:: Directions ::
Please write out the part of the entries that opens with the line containing "Task: Click bold" and closes with the line containing "Action: pyautogui.click(x=353, y=184)", swapping "bold text" for "strong text" and leaving everything else unchanged. Return only those lines.

:: Extracted data ::
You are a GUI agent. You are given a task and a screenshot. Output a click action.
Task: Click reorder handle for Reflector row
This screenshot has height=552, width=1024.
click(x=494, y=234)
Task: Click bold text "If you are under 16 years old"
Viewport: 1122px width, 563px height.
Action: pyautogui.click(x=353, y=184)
...
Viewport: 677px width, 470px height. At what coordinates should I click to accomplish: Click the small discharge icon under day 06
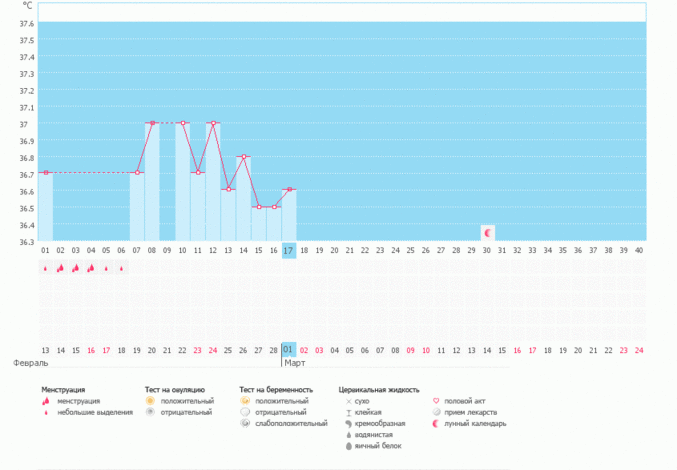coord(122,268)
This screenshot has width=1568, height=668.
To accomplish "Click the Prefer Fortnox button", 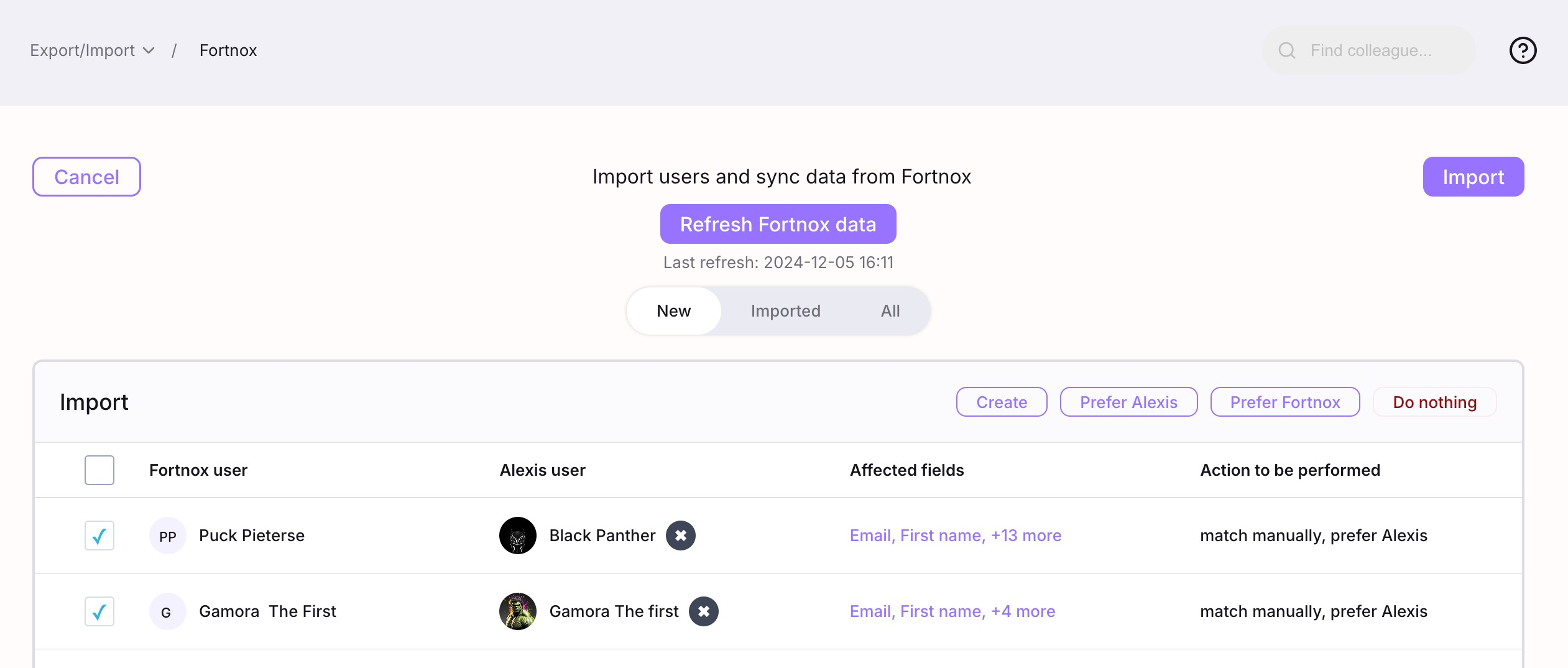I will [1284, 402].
---
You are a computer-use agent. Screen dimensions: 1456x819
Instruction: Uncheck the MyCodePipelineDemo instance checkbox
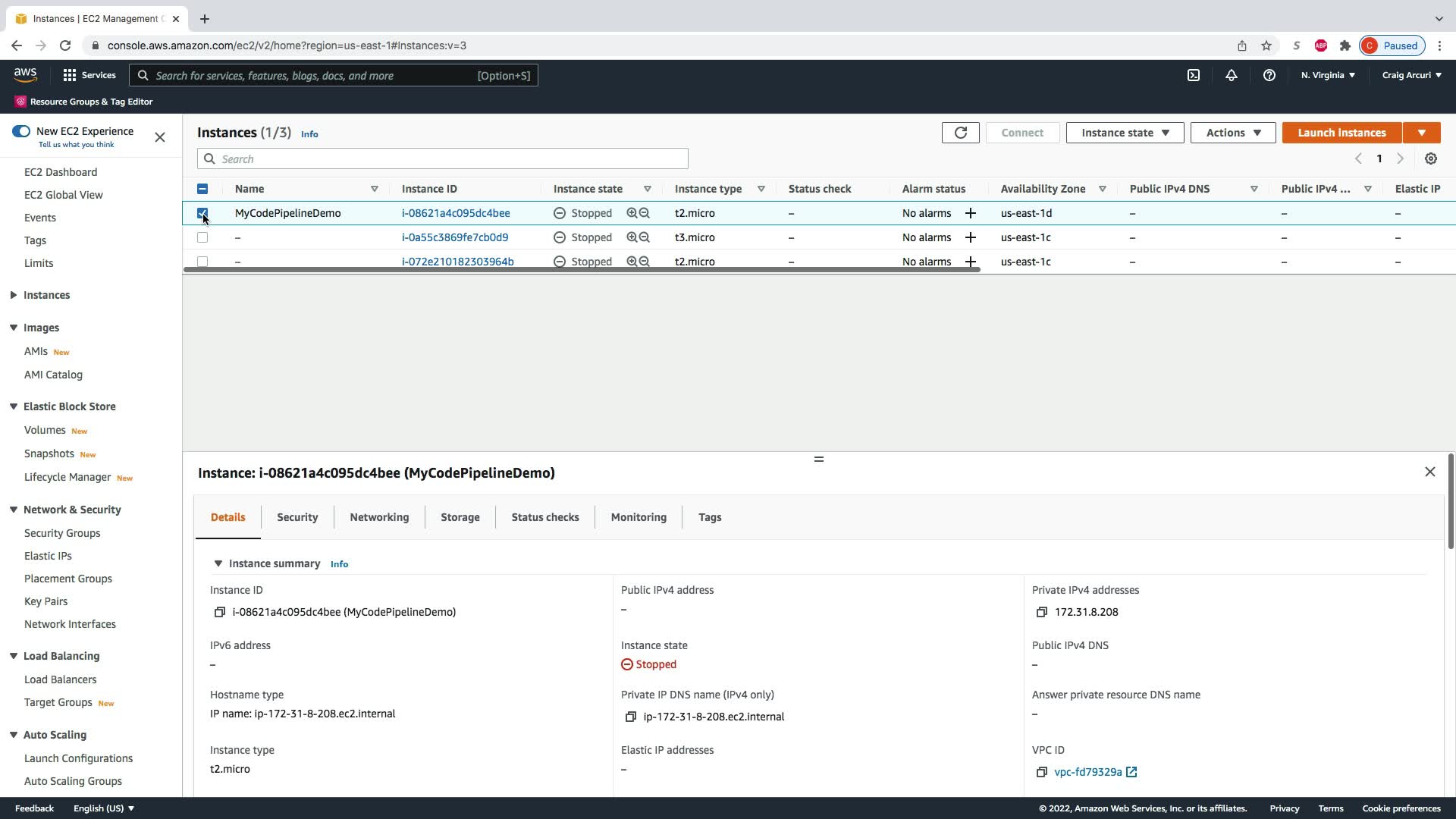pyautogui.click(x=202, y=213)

:: Output ::
Task: Click strong text "If you are under 16 years old"
Viewport: 1122px width, 563px height.
Action: pyautogui.click(x=353, y=184)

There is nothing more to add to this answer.